Я смотрю вниз на свою обувь, мне неловко смотреть ей в глаза, хотя именно сейчас я совершенно ни при чем. А когда поднимаю голову, то теряю бдительность и опять вижу крылья.

Крылья Киры меня поразили. Они обломаны почти под самый корень, только корявые огрызки торчат. Это выглядит, как живая кровоточащая рана. Кажется, до того, как ее крылья так пострадали, они были словно изо льда, с узором из снежинок. Это то, что я могу рассмотреть на ее спине.

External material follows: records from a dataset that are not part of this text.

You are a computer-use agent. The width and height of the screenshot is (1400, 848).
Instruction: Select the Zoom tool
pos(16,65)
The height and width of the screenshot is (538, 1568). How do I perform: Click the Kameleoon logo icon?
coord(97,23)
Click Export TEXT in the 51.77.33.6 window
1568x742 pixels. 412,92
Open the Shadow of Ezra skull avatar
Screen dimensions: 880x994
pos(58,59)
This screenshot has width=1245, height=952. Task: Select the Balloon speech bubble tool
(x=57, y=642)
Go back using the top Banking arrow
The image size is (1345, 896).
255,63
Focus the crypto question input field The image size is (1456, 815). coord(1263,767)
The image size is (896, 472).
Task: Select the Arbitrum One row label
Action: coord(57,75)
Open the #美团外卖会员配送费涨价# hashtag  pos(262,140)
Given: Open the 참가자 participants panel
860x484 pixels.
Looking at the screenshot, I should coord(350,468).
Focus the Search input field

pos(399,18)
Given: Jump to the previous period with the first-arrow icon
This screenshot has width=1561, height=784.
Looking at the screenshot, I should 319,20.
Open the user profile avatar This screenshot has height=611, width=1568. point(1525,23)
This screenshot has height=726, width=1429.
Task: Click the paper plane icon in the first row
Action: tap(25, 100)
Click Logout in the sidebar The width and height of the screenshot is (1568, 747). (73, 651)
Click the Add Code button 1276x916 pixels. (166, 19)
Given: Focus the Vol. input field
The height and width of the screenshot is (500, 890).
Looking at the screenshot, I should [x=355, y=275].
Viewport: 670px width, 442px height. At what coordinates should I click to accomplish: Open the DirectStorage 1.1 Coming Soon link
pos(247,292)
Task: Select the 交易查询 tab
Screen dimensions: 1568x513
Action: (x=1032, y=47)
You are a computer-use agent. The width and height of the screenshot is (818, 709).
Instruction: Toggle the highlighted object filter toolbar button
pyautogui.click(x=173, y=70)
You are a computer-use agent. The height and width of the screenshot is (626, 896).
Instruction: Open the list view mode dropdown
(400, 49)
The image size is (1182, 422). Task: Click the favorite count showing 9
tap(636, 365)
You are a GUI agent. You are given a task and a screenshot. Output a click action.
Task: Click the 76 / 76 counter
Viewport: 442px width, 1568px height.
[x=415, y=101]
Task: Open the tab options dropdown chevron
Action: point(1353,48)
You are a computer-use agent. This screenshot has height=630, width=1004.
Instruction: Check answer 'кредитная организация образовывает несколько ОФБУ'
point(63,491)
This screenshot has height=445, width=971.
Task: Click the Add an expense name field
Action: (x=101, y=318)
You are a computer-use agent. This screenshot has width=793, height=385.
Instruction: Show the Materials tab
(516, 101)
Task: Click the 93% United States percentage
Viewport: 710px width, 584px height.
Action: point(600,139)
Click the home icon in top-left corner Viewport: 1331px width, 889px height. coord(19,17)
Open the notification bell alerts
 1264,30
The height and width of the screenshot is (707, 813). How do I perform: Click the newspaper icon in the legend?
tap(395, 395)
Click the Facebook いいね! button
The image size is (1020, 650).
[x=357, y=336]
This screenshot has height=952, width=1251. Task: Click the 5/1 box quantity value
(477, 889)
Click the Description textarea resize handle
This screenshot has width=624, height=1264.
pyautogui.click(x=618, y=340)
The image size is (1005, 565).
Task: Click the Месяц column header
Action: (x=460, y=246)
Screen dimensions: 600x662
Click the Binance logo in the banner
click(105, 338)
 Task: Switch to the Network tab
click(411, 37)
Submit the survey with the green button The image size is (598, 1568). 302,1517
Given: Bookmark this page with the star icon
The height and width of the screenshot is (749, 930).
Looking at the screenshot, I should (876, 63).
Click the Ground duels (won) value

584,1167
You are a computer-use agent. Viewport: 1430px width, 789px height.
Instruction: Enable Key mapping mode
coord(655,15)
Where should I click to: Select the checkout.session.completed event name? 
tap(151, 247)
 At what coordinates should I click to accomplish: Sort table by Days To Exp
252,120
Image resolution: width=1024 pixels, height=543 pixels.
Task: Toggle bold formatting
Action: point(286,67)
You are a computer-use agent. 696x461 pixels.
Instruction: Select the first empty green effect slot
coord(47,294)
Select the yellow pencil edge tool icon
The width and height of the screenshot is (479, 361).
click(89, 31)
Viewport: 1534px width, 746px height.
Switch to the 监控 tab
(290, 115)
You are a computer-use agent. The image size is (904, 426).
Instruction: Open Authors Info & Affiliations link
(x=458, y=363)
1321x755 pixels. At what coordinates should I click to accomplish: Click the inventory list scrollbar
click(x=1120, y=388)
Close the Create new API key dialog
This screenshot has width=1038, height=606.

Я так занята рассматриванием ее крыльев, что я даже не сразу понимаю, что Кира мне говорит:

– Надо поехать к нему на работу. Там я точно смогу с ним поговорить. Или хотя бы увидеть.

Какая хорошая идея. Иди, поговори с ним и отстань уже от меня.

Кира вцепилась мне в руку.

– Ты поедешь со мной.

– Это еще зачем? – Большего бреда я никогда не слышала.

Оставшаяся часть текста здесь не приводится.